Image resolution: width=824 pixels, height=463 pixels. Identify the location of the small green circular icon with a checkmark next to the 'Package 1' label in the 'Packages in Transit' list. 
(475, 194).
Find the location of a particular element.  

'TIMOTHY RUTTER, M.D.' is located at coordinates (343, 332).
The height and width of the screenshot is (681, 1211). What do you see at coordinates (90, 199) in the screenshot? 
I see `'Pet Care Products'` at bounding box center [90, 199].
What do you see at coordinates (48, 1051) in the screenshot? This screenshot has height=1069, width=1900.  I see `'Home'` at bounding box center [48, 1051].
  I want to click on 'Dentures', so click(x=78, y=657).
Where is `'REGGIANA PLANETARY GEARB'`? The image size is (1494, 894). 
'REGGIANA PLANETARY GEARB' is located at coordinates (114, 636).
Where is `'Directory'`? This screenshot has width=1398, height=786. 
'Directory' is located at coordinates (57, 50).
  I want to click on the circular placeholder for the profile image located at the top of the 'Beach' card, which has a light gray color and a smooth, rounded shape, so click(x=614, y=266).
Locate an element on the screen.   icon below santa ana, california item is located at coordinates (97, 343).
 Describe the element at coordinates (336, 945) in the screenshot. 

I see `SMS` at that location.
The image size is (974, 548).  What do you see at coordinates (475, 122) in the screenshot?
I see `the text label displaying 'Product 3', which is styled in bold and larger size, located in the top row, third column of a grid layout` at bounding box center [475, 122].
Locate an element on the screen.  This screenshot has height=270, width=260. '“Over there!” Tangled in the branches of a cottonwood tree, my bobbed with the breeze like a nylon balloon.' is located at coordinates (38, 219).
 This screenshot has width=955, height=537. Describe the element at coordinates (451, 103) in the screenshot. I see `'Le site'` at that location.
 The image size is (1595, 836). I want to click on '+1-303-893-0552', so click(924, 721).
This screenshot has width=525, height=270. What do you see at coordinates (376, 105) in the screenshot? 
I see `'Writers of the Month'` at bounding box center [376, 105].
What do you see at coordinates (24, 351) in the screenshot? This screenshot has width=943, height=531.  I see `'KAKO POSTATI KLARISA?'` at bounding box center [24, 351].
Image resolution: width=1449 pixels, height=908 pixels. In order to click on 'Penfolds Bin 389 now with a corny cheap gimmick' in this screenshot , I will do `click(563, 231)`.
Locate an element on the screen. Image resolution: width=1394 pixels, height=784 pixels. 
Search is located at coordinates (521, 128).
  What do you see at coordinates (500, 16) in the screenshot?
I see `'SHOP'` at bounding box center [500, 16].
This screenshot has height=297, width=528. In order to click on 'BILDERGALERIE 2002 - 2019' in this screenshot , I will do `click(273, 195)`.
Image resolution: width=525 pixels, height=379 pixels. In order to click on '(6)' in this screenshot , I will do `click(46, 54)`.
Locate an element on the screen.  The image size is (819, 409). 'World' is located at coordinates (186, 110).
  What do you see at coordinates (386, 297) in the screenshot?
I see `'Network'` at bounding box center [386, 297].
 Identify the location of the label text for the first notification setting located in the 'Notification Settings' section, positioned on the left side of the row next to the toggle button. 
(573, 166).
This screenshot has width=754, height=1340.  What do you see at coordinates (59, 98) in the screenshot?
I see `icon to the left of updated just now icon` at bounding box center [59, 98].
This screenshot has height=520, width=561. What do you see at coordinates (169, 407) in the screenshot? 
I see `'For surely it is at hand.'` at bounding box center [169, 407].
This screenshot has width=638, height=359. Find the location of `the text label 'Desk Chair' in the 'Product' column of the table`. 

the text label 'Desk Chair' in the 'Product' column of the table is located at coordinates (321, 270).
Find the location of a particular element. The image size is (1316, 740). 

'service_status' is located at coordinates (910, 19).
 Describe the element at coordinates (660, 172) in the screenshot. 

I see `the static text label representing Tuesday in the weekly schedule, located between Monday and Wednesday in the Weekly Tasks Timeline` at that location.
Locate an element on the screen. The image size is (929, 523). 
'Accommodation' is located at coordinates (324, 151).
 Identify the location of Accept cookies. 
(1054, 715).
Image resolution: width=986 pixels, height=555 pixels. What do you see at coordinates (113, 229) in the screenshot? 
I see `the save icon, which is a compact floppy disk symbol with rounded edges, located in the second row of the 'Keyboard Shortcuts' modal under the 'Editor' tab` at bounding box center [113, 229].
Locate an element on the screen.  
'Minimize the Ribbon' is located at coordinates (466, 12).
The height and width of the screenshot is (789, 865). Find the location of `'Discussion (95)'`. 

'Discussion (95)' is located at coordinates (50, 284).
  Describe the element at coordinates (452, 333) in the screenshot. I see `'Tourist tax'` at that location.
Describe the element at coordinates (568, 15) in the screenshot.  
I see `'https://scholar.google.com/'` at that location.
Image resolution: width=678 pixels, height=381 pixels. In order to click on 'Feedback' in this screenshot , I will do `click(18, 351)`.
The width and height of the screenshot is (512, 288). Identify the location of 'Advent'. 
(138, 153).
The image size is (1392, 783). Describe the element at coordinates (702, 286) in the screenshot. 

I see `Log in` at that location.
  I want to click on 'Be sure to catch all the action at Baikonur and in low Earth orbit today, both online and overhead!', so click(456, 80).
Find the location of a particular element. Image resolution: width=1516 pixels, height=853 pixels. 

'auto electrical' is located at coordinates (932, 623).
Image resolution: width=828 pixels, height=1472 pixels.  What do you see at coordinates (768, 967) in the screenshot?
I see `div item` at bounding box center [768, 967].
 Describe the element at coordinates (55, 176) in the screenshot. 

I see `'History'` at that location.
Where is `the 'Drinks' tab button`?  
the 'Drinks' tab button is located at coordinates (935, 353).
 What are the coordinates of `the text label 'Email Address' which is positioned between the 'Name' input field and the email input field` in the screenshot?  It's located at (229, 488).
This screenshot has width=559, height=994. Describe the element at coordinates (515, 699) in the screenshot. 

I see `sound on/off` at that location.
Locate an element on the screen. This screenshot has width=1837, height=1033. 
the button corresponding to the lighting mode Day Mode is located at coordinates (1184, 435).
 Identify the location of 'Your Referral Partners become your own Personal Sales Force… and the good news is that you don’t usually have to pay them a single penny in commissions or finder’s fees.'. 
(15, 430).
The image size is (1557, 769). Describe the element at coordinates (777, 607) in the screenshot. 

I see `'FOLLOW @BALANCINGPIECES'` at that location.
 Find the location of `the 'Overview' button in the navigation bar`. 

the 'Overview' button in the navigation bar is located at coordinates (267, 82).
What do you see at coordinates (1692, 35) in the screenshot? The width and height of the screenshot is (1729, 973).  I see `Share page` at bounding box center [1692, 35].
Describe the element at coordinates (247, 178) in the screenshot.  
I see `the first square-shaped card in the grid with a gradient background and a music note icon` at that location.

** Brief **
Please rewrite all of the lines above as a numbered list, leaving out the blank ones.

** Result below **
1. Image resolution: width=824 pixels, height=463 pixels. Identify the location of the small green circular icon with a checkmark next to the 'Package 1' label in the 'Packages in Transit' list. 
2. (475, 194).
3. Find the location of a particular element.  
4. 'TIMOTHY RUTTER, M.D.' is located at coordinates (343, 332).
5. The height and width of the screenshot is (681, 1211). What do you see at coordinates (90, 199) in the screenshot? 
6. I see `'Pet Care Products'` at bounding box center [90, 199].
7. What do you see at coordinates (48, 1051) in the screenshot? This screenshot has height=1069, width=1900.  I see `'Home'` at bounding box center [48, 1051].
8.   I want to click on 'Dentures', so click(x=78, y=657).
9. Where is `'REGGIANA PLANETARY GEARB'`? The image size is (1494, 894). 
10. 'REGGIANA PLANETARY GEARB' is located at coordinates (114, 636).
11. Where is `'Directory'`? This screenshot has width=1398, height=786. 
12. 'Directory' is located at coordinates (57, 50).
13.   I want to click on the circular placeholder for the profile image located at the top of the 'Beach' card, which has a light gray color and a smooth, rounded shape, so click(x=614, y=266).
14. Locate an element on the screen.   icon below santa ana, california item is located at coordinates (97, 343).
15.  Describe the element at coordinates (336, 945) in the screenshot. 
16. I see `SMS` at that location.
17. The image size is (974, 548).  What do you see at coordinates (475, 122) in the screenshot?
18. I see `the text label displaying 'Product 3', which is styled in bold and larger size, located in the top row, third column of a grid layout` at bounding box center [475, 122].
19. Locate an element on the screen.  This screenshot has height=270, width=260. '“Over there!” Tangled in the branches of a cottonwood tree, my bobbed with the breeze like a nylon balloon.' is located at coordinates (38, 219).
20.  This screenshot has width=955, height=537. Describe the element at coordinates (451, 103) in the screenshot. I see `'Le site'` at that location.
21.  The image size is (1595, 836). I want to click on '+1-303-893-0552', so click(924, 721).
22. This screenshot has width=525, height=270. What do you see at coordinates (376, 105) in the screenshot? 
23. I see `'Writers of the Month'` at bounding box center [376, 105].
24. What do you see at coordinates (24, 351) in the screenshot? This screenshot has width=943, height=531.  I see `'KAKO POSTATI KLARISA?'` at bounding box center [24, 351].
25. Image resolution: width=1449 pixels, height=908 pixels. In order to click on 'Penfolds Bin 389 now with a corny cheap gimmick' in this screenshot , I will do `click(563, 231)`.
26. Locate an element on the screen. Image resolution: width=1394 pixels, height=784 pixels. 
27. Search is located at coordinates (521, 128).
28.   What do you see at coordinates (500, 16) in the screenshot?
29. I see `'SHOP'` at bounding box center [500, 16].
30. This screenshot has height=297, width=528. In order to click on 'BILDERGALERIE 2002 - 2019' in this screenshot , I will do `click(273, 195)`.
31. Image resolution: width=525 pixels, height=379 pixels. In order to click on '(6)' in this screenshot , I will do `click(46, 54)`.
32. Locate an element on the screen.  The image size is (819, 409). 'World' is located at coordinates (186, 110).
33.   What do you see at coordinates (386, 297) in the screenshot?
34. I see `'Network'` at bounding box center [386, 297].
35.  Identify the location of the label text for the first notification setting located in the 'Notification Settings' section, positioned on the left side of the row next to the toggle button. 
36. (573, 166).
37. This screenshot has width=754, height=1340.  What do you see at coordinates (59, 98) in the screenshot?
38. I see `icon to the left of updated just now icon` at bounding box center [59, 98].
39. This screenshot has height=520, width=561. What do you see at coordinates (169, 407) in the screenshot? 
40. I see `'For surely it is at hand.'` at bounding box center [169, 407].
41. This screenshot has width=638, height=359. Find the location of `the text label 'Desk Chair' in the 'Product' column of the table`. 
42. the text label 'Desk Chair' in the 'Product' column of the table is located at coordinates (321, 270).
43. Find the location of a particular element. The image size is (1316, 740). 
44. 'service_status' is located at coordinates (910, 19).
45.  Describe the element at coordinates (660, 172) in the screenshot. 
46. I see `the static text label representing Tuesday in the weekly schedule, located between Monday and Wednesday in the Weekly Tasks Timeline` at that location.
47. Locate an element on the screen. The image size is (929, 523). 
48. 'Accommodation' is located at coordinates (324, 151).
49.  Identify the location of Accept cookies. 
50. (1054, 715).
51. Image resolution: width=986 pixels, height=555 pixels. What do you see at coordinates (113, 229) in the screenshot? 
52. I see `the save icon, which is a compact floppy disk symbol with rounded edges, located in the second row of the 'Keyboard Shortcuts' modal under the 'Editor' tab` at bounding box center [113, 229].
53. Locate an element on the screen.  
54. 'Minimize the Ribbon' is located at coordinates (466, 12).
55. The height and width of the screenshot is (789, 865). Find the location of `'Discussion (95)'`. 
56. 'Discussion (95)' is located at coordinates (50, 284).
57.   Describe the element at coordinates (452, 333) in the screenshot. I see `'Tourist tax'` at that location.
58. Describe the element at coordinates (568, 15) in the screenshot.  
59. I see `'https://scholar.google.com/'` at that location.
60. Image resolution: width=678 pixels, height=381 pixels. In order to click on 'Feedback' in this screenshot , I will do `click(18, 351)`.
61. The width and height of the screenshot is (512, 288). Identify the location of 'Advent'. 
62. (138, 153).
63. The image size is (1392, 783). Describe the element at coordinates (702, 286) in the screenshot. 
64. I see `Log in` at that location.
65.   I want to click on 'Be sure to catch all the action at Baikonur and in low Earth orbit today, both online and overhead!', so click(456, 80).
66. Find the location of a particular element. Image resolution: width=1516 pixels, height=853 pixels. 
67. 'auto electrical' is located at coordinates (932, 623).
68. Image resolution: width=828 pixels, height=1472 pixels.  What do you see at coordinates (768, 967) in the screenshot?
69. I see `div item` at bounding box center [768, 967].
70.  Describe the element at coordinates (55, 176) in the screenshot. 
71. I see `'History'` at that location.
72. Where is `the 'Drinks' tab button`?  
73. the 'Drinks' tab button is located at coordinates (935, 353).
74.  What are the coordinates of `the text label 'Email Address' which is positioned between the 'Name' input field and the email input field` in the screenshot?  It's located at (229, 488).
75. This screenshot has width=559, height=994. Describe the element at coordinates (515, 699) in the screenshot. 
76. I see `sound on/off` at that location.
77. Locate an element on the screen. This screenshot has width=1837, height=1033. 
78. the button corresponding to the lighting mode Day Mode is located at coordinates (1184, 435).
79.  Identify the location of 'Your Referral Partners become your own Personal Sales Force… and the good news is that you don’t usually have to pay them a single penny in commissions or finder’s fees.'. 
80. (15, 430).
81. The image size is (1557, 769). Describe the element at coordinates (777, 607) in the screenshot. 
82. I see `'FOLLOW @BALANCINGPIECES'` at that location.
83.  Find the location of `the 'Overview' button in the navigation bar`. 
84. the 'Overview' button in the navigation bar is located at coordinates (267, 82).
85. What do you see at coordinates (1692, 35) in the screenshot? The width and height of the screenshot is (1729, 973).  I see `Share page` at bounding box center [1692, 35].
86. Describe the element at coordinates (247, 178) in the screenshot.  
87. I see `the first square-shaped card in the grid with a gradient background and a music note icon` at that location.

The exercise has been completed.